Select Committee on BBC Charter Review Minutes of Evidence


Examination of Witnesses (Questions 1675 - 1679)

TUESDAY 10 JANUARY 2006

Lord Carter of Coles

  Q1675  Chairman: Lord Carter, I apologise for keeping you waiting. The position is that we are looking at the BBC in relationship to the charter renewal. We have done one report, there were a number of areas where we were not able to do justice in the first report and one of those was the World Service of the BBC. We have with us, for which many thanks, your review, Public Diplomacy. If I could just ask some general questions, you say that this was an independent review. It was staffed by the Foreign Office, as I understand it and read it, it came from a public spending talk between the Foreign Secretary and the Chief Secretary and you, as we know, are a Labour peer close to the Government: how independent is this review?

  Lord Carter of Coles: I have done a number of reviews, as you perhaps know. It is very independent, within the confines of trying to produce something which will work, so that is the caveat I would give. I could produce a review which was very fundamental and basic, but was not very helpful; this is meant to be helpful to the administration, if you like, in a non-political sense. I think it is independent and I hope it is taken as such.
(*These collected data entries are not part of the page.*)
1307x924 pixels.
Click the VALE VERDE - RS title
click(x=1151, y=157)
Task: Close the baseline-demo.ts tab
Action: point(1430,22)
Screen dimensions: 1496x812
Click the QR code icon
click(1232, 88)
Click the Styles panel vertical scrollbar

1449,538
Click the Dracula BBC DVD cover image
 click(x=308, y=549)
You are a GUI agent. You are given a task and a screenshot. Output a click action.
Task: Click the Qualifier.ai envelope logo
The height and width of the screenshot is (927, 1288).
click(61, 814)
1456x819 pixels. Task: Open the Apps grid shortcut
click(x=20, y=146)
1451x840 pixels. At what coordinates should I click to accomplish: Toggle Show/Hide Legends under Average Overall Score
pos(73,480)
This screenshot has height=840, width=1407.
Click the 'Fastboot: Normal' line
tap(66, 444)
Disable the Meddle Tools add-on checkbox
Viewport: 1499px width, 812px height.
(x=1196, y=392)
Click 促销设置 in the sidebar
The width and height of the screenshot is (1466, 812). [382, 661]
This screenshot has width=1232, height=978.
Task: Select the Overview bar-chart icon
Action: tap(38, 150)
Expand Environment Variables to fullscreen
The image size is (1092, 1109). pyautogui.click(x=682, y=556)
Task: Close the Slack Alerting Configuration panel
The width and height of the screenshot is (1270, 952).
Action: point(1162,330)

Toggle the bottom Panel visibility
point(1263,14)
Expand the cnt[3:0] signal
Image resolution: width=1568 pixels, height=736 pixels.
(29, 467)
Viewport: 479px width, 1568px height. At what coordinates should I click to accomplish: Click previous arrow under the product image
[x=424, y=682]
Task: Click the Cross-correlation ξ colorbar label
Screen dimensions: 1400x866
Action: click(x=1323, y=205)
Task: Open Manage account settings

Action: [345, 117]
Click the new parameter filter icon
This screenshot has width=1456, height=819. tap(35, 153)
  Q1676  Chairman: That will work in the context of the Foreign Office and how it can be organised from there.

  Lord Carter of Coles: It is more managerial than that, I do not think there is any political dimension to this, it does not really read in that way.

  Q1677  Chairman: Who chose the advisers? We are obviously fascinated with what you have to say about the FCO and the British Council, but that is not our area; the World Service is a media organisation and I notice that the only media representative you had as an adviser was the Sports Editor of The Guardian. Without in any way decrying that—we are spending a lot of our time on sport at the moment—do you think you would not have benefited from a bit of media experience of the kind that, say, a foreign correspondent like Martin Bell could have provided?

  Mr Lowe: It is always difficult putting together a team of advisers, and it is people's willingness to give their time that is often one of the things, so you might have had a wish list of who you would like to get. We looked around, sought advice and talked to various people; possibly, in retrospect, that may be right, but we did not get one.

  Q1678  Chairman: You did not find that that was a defect.

  Lord Carter of Coles: No, I have to say that we did not find that hampering at all. We consulted a wide range of people, we had some very good advice and we got good advice from people who were not actually serving as advisers to the committee. We were very well served by them in every respect.

  Q1679  Chairman: The report itself is called Public Diplomacy, but as you say on page 25, as I read it, "Public diplomacy is arguably not the primary objective of the World Service . . ." That is right, is it not, it is not the primary objective of the World Service, the job of the World Service is to report independently and objectively what is going on around the world, but not just that, to be seen to be doing that?

  Lord Carter of Coles: That is absolutely right. It is the trust factor that makes it valuable in public diplomacy. When I was first asked to do this review I spent a lot of time looking back over the history of the BBC; one of the things that strikes you, if you look particularly at the Second World War and how these things were reviewed afterwards, was the fact that they reported with integrity in good times and bad, that they always reported the truth. For me that was a fundamental guiding principle of that, that that had to be maintained, and from that comes the reputation of the BBC and then the reputation of Britain, based upon that reporting truth.